*** Opening of Available data ***

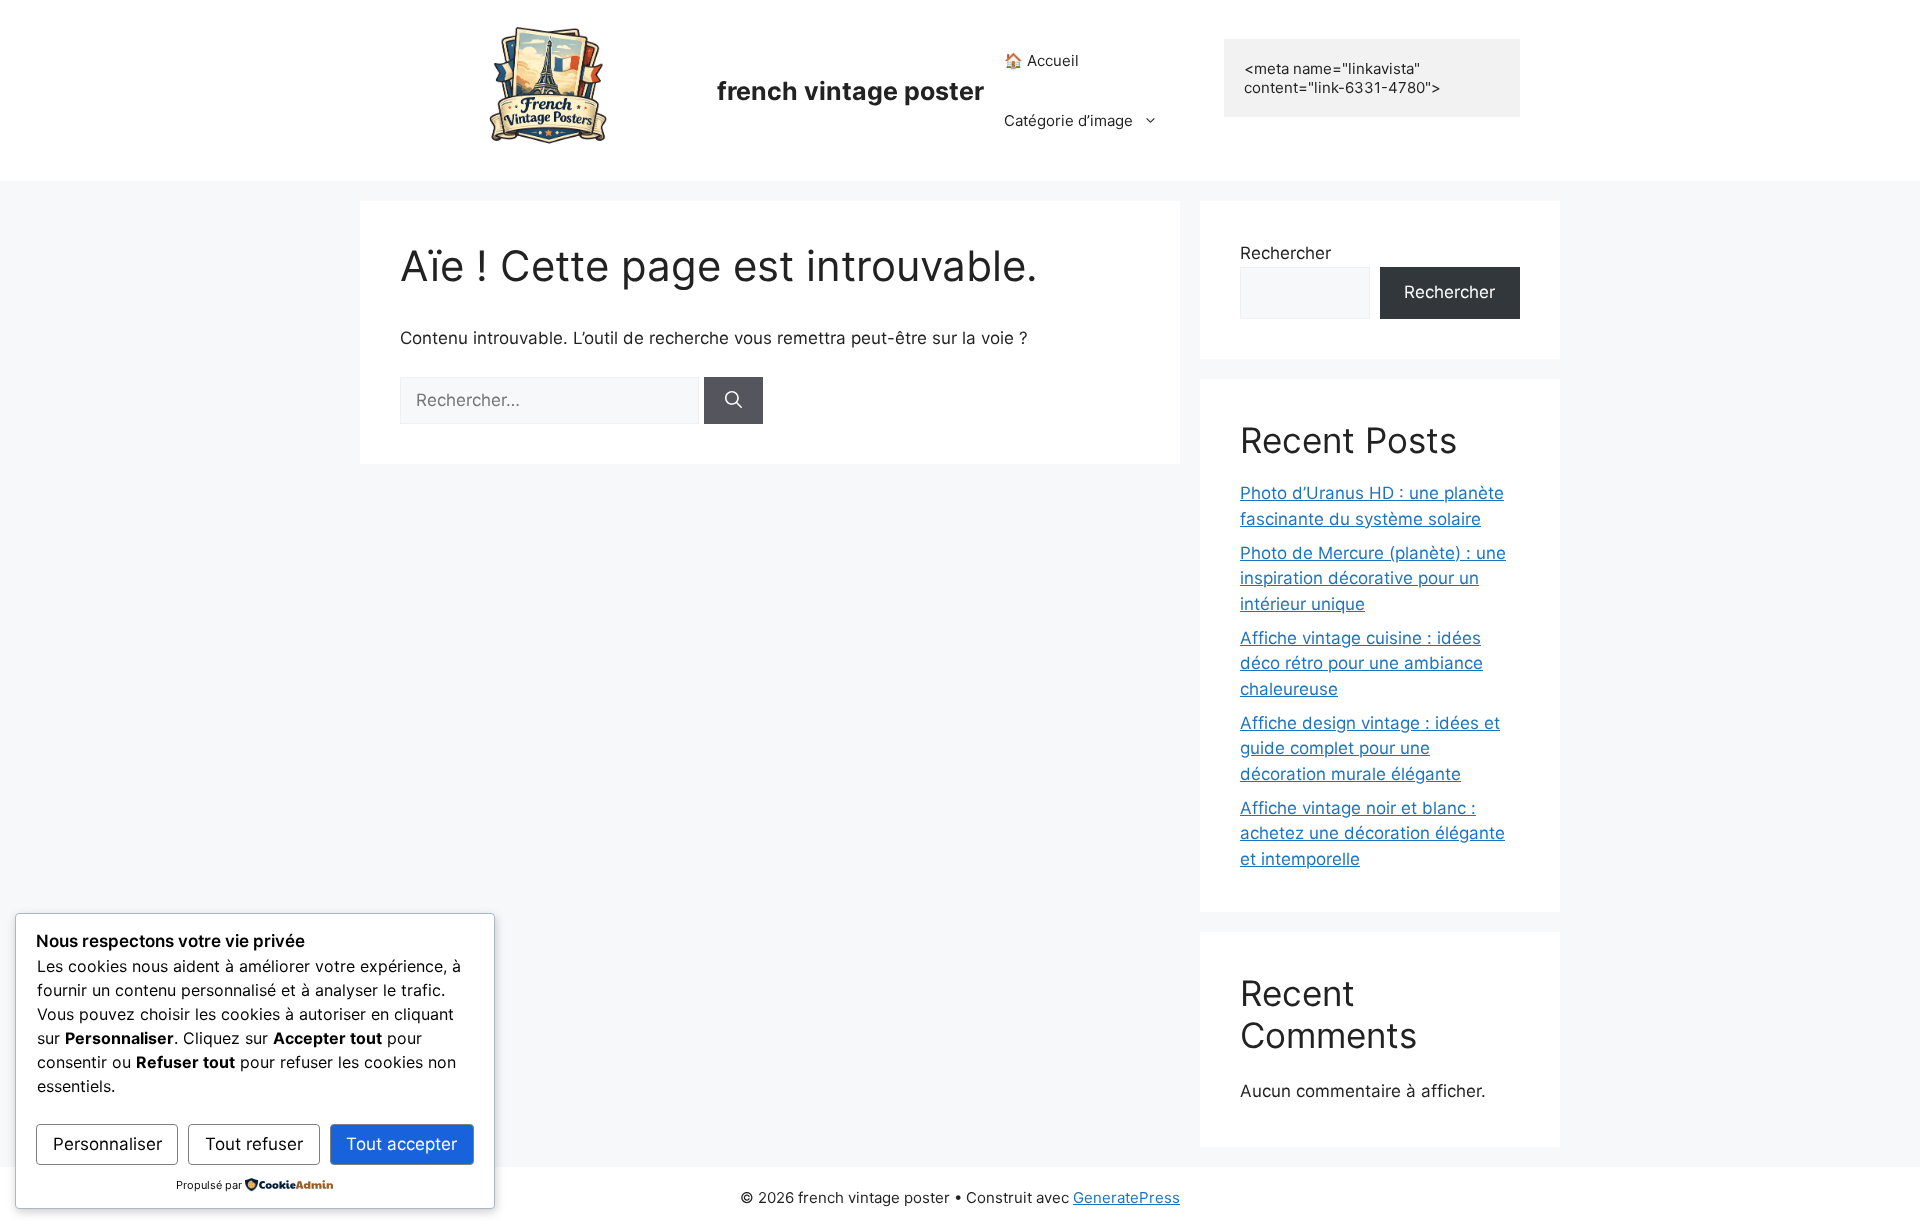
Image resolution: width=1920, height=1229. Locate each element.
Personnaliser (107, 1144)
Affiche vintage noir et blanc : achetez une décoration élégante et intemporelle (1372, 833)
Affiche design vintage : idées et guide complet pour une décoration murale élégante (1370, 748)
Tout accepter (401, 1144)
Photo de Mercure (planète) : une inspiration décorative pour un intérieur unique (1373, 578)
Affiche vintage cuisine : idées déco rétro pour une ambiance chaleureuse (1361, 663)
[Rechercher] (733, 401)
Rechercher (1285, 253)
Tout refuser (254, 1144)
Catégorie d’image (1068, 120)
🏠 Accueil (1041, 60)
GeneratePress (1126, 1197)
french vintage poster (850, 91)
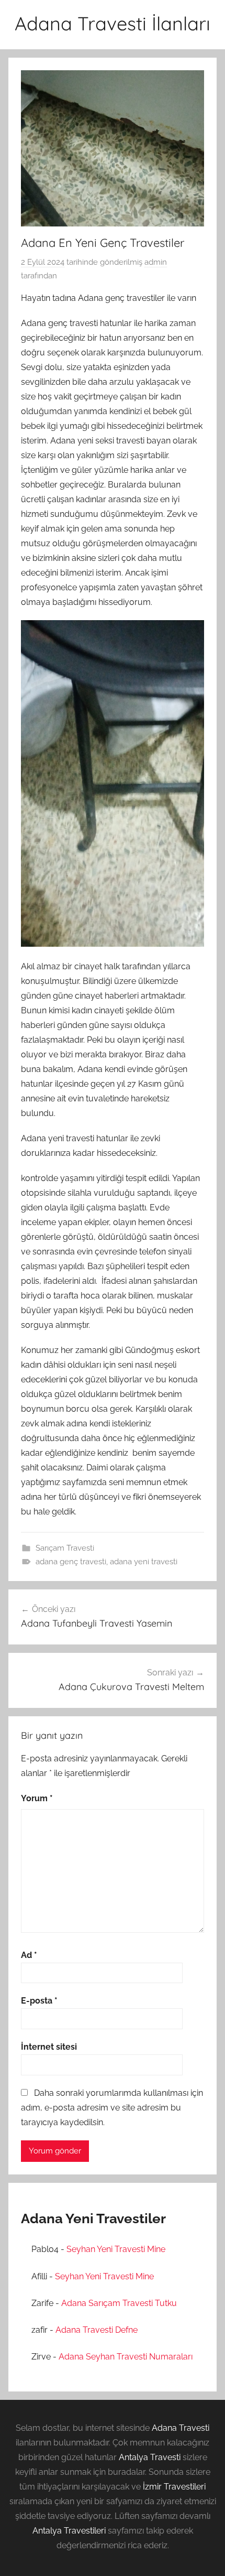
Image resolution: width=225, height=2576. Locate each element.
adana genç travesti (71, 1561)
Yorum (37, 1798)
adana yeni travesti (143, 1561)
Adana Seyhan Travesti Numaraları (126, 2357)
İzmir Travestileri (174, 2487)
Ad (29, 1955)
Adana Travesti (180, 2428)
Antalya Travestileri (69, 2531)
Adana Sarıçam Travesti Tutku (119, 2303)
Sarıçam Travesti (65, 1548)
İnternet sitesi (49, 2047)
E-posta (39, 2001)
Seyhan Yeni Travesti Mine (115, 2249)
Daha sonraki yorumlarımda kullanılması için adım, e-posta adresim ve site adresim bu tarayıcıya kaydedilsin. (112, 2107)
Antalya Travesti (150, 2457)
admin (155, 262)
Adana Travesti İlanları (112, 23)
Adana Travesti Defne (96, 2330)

*** Close of Available data ***
*** Opening of Available data ***

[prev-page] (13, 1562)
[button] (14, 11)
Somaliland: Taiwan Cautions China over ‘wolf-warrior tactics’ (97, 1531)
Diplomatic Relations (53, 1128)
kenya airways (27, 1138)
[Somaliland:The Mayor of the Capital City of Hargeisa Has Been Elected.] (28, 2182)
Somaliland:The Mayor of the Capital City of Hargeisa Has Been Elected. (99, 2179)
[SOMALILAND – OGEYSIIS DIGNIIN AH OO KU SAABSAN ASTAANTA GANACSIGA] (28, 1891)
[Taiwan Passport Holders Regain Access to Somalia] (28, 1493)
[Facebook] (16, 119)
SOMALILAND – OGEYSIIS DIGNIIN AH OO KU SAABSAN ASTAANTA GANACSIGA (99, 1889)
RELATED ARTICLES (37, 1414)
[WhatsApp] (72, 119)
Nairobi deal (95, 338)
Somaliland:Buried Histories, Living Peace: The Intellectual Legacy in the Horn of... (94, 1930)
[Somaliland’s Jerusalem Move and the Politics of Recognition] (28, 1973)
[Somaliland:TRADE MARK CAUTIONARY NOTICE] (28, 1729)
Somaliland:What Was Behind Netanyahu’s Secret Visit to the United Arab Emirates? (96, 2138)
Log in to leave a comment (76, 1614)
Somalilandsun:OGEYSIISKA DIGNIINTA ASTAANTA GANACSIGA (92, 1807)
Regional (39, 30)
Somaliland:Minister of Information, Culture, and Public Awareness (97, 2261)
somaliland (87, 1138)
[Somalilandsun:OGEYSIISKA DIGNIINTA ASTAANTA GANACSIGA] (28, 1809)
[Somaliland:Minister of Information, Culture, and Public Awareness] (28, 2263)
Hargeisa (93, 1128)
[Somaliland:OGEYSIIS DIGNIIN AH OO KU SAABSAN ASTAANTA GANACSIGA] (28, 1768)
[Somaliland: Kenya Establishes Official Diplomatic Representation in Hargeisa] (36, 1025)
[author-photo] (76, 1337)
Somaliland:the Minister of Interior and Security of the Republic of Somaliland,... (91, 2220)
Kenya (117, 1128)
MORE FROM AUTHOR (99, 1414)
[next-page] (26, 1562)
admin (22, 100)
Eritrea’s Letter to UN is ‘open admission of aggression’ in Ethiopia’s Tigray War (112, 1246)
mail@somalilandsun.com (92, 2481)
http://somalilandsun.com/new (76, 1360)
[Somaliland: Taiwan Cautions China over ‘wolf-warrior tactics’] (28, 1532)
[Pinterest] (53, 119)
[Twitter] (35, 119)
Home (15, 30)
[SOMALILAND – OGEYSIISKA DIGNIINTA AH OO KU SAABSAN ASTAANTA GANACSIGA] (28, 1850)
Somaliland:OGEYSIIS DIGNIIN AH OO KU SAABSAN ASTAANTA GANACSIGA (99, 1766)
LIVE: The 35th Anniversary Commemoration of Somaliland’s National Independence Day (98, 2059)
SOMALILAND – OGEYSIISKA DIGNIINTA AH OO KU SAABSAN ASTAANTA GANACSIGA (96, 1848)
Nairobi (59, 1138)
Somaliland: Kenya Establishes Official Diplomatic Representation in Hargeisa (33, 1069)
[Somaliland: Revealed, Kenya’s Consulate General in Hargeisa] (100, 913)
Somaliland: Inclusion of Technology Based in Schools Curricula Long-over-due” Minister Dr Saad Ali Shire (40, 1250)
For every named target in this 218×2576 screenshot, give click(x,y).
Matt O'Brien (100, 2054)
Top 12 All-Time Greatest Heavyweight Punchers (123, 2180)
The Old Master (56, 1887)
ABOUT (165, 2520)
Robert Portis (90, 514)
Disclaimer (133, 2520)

*** Close of Available data ***
*** Opening of Available data ***

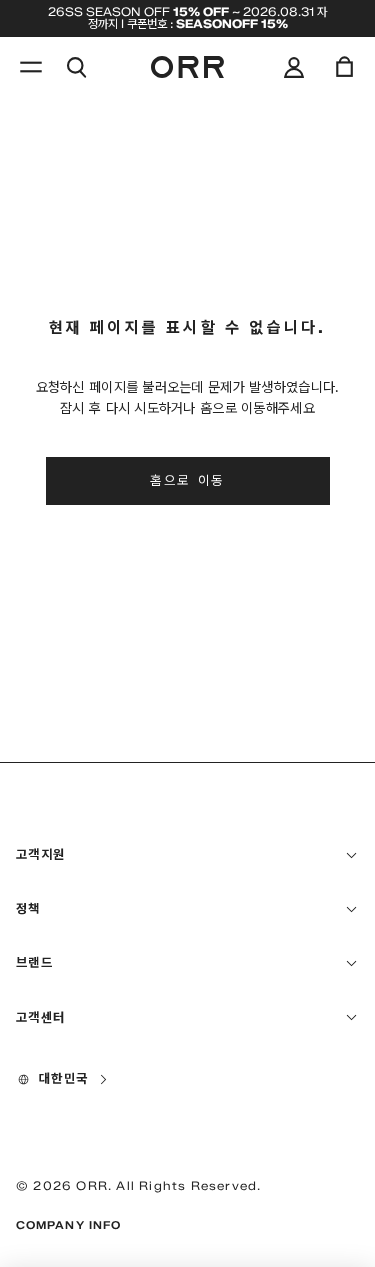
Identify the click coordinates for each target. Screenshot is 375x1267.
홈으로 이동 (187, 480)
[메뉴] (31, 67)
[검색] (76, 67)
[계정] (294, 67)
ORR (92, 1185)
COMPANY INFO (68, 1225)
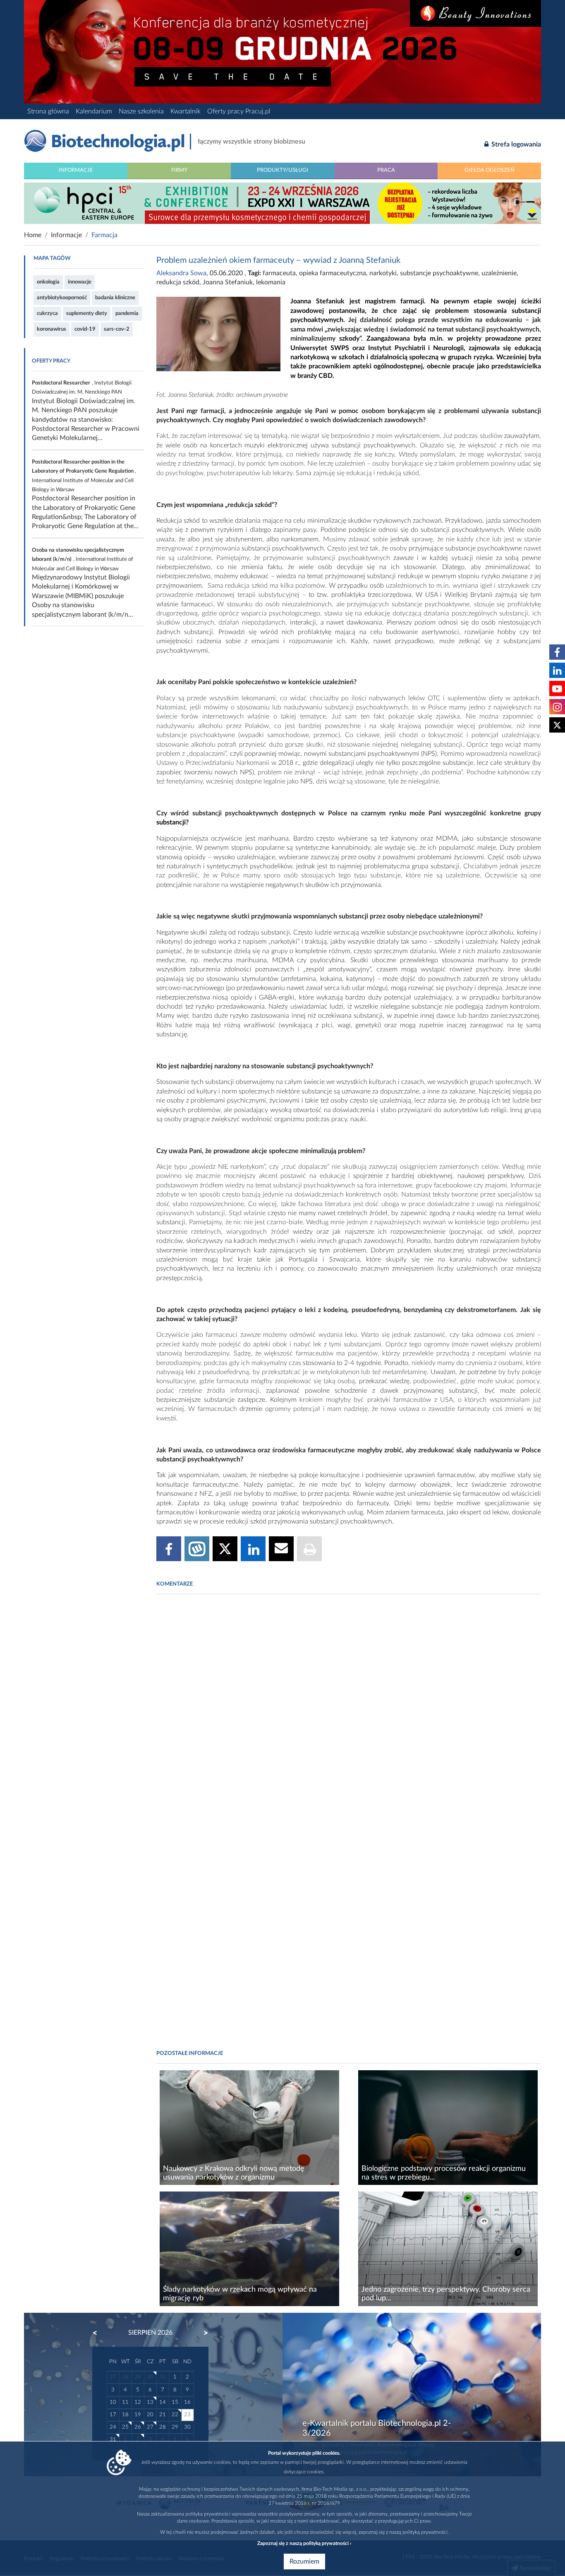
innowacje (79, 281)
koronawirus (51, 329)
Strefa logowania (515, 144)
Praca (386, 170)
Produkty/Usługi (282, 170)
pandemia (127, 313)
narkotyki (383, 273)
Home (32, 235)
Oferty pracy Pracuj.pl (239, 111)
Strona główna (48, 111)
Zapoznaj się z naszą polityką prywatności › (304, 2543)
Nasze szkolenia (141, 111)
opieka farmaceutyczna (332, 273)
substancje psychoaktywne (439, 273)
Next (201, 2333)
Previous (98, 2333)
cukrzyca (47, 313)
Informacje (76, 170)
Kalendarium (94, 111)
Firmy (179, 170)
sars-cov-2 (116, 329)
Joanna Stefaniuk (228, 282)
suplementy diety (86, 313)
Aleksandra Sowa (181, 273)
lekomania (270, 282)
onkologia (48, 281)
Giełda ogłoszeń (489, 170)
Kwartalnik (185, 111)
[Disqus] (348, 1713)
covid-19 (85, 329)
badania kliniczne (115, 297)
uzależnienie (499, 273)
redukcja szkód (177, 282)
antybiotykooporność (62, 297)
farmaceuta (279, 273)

*** Close of Available data ***

» **What the task asks**: From the data above, return every line from the line that has "somaliland (87, 1138)" up to and including the line that has "Hargeisa (33, 1069)", exactly.

» **Solved problem**:
somaliland (87, 1138)
[Somalilandsun:OGEYSIISKA DIGNIINTA ASTAANTA GANACSIGA] (28, 1809)
[Somaliland:Minister of Information, Culture, and Public Awareness] (28, 2263)
Hargeisa (93, 1128)
[Somaliland:OGEYSIIS DIGNIIN AH OO KU SAABSAN ASTAANTA GANACSIGA] (28, 1768)
[Somaliland: Kenya Establishes Official Diplomatic Representation in Hargeisa] (36, 1025)
[author-photo] (76, 1337)
Somaliland:the Minister of Interior and Security of the Republic of Somaliland,... (91, 2220)
Kenya (117, 1128)
MORE FROM AUTHOR (99, 1414)
[next-page] (26, 1562)
admin (22, 100)
Eritrea’s Letter to UN is ‘open admission of aggression’ in Ethiopia’s Tigray War (112, 1246)
mail@somalilandsun.com (92, 2481)
http://somalilandsun.com/new (76, 1360)
[Somaliland: Taiwan Cautions China over ‘wolf-warrior tactics’] (28, 1532)
[Pinterest] (53, 119)
[Twitter] (35, 119)
Home (15, 30)
[SOMALILAND – OGEYSIISKA DIGNIINTA AH OO KU SAABSAN ASTAANTA GANACSIGA] (28, 1850)
Somaliland:OGEYSIIS DIGNIIN AH OO KU SAABSAN ASTAANTA GANACSIGA (99, 1766)
LIVE: The 35th Anniversary Commemoration of Somaliland’s National Independence Day (98, 2059)
SOMALILAND – OGEYSIISKA DIGNIINTA AH OO KU SAABSAN ASTAANTA GANACSIGA (96, 1848)
Nairobi (59, 1138)
Somaliland: Kenya Establishes Official Diplomatic Representation in Hargeisa (33, 1069)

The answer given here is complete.